Share your dilemmas and get honest opinions from other Mumsnetters.

To want to ask GPs to 'calm' down with DD

42 replies

bitingteeth · 28/06/2012 19:33

DD is 22 months. She sees her GPs (dad side) about once every week or two, generally after her afternoon nap. Each and every night after she sees them she is exhausted and melts down in the bath/bed time (I do try and bring it forward after she has seen them but it makes no difference!). Every single time. She is with them from about 3.30 to 5 but they are FULL on with her.

They live 5 mins up the road and the visits are usually (9/10) instigated by me. Even if they do see her more often, they are still as FULL on with each visit. They are constantly talking over other to get her attention at the top of their voices (I get a headache), waving different toys in her face every two mins etc.
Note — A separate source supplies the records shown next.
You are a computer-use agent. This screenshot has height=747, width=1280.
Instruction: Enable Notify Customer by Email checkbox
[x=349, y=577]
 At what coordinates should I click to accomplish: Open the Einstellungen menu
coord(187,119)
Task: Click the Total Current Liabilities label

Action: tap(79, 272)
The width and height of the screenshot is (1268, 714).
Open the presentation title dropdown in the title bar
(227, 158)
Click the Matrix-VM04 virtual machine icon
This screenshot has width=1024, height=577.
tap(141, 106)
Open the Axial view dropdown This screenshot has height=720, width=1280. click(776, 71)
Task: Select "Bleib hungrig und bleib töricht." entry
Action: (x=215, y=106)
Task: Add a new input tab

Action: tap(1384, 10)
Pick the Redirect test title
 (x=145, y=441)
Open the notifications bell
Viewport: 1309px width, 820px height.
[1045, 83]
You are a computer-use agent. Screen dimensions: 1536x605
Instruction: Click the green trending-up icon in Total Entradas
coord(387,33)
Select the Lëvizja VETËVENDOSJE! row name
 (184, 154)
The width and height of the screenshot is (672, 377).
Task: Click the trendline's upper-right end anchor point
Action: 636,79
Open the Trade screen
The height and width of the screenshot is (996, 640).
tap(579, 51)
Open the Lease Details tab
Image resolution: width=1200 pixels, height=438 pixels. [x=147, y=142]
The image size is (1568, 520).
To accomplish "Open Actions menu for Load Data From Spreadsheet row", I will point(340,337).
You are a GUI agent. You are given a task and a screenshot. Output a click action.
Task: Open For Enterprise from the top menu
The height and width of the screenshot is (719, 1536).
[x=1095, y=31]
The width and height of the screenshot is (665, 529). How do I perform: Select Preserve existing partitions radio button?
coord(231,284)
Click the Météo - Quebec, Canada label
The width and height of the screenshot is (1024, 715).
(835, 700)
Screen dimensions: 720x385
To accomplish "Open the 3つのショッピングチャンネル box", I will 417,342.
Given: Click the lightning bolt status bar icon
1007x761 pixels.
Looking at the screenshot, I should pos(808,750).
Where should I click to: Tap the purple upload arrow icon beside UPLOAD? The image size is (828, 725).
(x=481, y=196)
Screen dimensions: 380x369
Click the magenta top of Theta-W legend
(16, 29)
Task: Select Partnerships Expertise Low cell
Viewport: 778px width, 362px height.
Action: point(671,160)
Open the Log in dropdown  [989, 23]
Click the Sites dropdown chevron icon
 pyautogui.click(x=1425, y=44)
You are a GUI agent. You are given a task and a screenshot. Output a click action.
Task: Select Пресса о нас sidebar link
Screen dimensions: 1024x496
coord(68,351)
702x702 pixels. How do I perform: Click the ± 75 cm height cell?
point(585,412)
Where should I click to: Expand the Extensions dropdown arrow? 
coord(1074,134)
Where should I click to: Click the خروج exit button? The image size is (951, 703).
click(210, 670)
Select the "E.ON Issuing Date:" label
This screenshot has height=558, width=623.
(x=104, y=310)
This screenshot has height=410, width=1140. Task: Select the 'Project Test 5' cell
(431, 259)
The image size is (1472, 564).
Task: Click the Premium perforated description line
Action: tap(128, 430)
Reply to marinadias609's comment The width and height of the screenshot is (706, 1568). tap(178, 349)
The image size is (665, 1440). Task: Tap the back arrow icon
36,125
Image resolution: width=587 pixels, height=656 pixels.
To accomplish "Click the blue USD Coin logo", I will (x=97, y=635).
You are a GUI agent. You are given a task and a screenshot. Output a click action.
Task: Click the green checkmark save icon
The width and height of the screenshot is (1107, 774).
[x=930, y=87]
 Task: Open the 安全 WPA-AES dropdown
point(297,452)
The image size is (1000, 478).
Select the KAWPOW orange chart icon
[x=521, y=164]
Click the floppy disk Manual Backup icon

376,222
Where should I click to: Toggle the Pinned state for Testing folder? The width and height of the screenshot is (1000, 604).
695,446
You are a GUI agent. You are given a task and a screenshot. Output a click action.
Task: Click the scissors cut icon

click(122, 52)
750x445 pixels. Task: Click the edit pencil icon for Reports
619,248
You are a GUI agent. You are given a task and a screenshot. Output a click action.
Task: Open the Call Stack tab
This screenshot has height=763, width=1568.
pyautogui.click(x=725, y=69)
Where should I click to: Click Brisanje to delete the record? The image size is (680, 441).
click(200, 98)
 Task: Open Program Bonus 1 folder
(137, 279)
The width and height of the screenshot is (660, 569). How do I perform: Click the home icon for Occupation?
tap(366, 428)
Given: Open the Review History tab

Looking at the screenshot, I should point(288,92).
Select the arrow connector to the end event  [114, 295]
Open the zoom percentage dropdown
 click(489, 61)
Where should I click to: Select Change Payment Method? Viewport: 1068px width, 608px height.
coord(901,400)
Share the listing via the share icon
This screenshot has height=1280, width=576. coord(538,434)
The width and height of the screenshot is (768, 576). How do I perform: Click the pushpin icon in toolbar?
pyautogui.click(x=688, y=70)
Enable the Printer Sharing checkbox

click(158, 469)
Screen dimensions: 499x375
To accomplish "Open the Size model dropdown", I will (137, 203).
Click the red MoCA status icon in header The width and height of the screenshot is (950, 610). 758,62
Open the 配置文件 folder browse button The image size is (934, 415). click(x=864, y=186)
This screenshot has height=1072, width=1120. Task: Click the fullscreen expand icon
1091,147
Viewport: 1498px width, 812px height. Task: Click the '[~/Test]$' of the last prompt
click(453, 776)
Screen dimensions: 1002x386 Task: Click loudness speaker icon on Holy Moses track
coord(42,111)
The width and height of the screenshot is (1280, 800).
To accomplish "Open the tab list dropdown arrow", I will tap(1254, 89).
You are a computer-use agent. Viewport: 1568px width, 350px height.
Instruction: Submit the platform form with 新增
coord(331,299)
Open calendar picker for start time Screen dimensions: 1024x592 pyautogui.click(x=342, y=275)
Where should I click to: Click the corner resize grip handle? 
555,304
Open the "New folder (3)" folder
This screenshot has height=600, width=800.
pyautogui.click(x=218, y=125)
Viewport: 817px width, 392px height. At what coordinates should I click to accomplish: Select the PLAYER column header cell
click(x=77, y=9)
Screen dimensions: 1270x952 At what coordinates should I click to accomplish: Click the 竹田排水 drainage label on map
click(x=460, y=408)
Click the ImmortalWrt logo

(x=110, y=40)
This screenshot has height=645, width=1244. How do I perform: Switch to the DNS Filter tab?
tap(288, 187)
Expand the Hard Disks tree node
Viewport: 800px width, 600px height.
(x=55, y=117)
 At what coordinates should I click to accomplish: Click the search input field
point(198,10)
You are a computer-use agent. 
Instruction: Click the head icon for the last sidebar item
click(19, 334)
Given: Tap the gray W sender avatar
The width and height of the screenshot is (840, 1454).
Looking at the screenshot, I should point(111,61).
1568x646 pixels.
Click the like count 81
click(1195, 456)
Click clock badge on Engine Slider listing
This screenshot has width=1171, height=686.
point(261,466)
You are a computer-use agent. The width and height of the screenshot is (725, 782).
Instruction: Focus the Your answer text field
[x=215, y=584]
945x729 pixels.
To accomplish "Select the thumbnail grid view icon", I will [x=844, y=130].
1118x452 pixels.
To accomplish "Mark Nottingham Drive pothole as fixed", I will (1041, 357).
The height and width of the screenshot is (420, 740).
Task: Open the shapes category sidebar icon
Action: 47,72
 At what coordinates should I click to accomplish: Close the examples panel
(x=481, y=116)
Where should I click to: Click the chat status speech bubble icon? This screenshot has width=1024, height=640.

I am not sure what to do. I don't want DD to be totally frazzled after each visit, but not sure how to put this to them tactfully. Perhaps I am being unreasonable, but she has just spent time with her other GPs and it is all fine! I would like to make them aware of how frazzled she is after spending time with them and maybe ask them to tone it down a bit, but how do I do this?

OP posts:
bitingteeth · 28/06/2012 20:18

sundaegirl that sort of comment really annoys me. I think it is save to say that just because I love my DH and chose to marry him, that it doesn't automatically mean that his parents were great parents! Are you seriously saying that if someone is married, their parents must have done a wonderful job of raising them?

OP posts:
bitingteeth · 28/06/2012 20:19

Oh and I can't miss the bath on the nights she has seen them. She is such a sweaty mess after playing with them, I have to wash her hair!

OP posts:
longjane · 28/06/2012 20:20

why not let them bath her and she comes home in her pj and you have quiet time with her and then into bed

FoxSake · 28/06/2012 20:20

Could you send them round to mine poor baby dd would love the company.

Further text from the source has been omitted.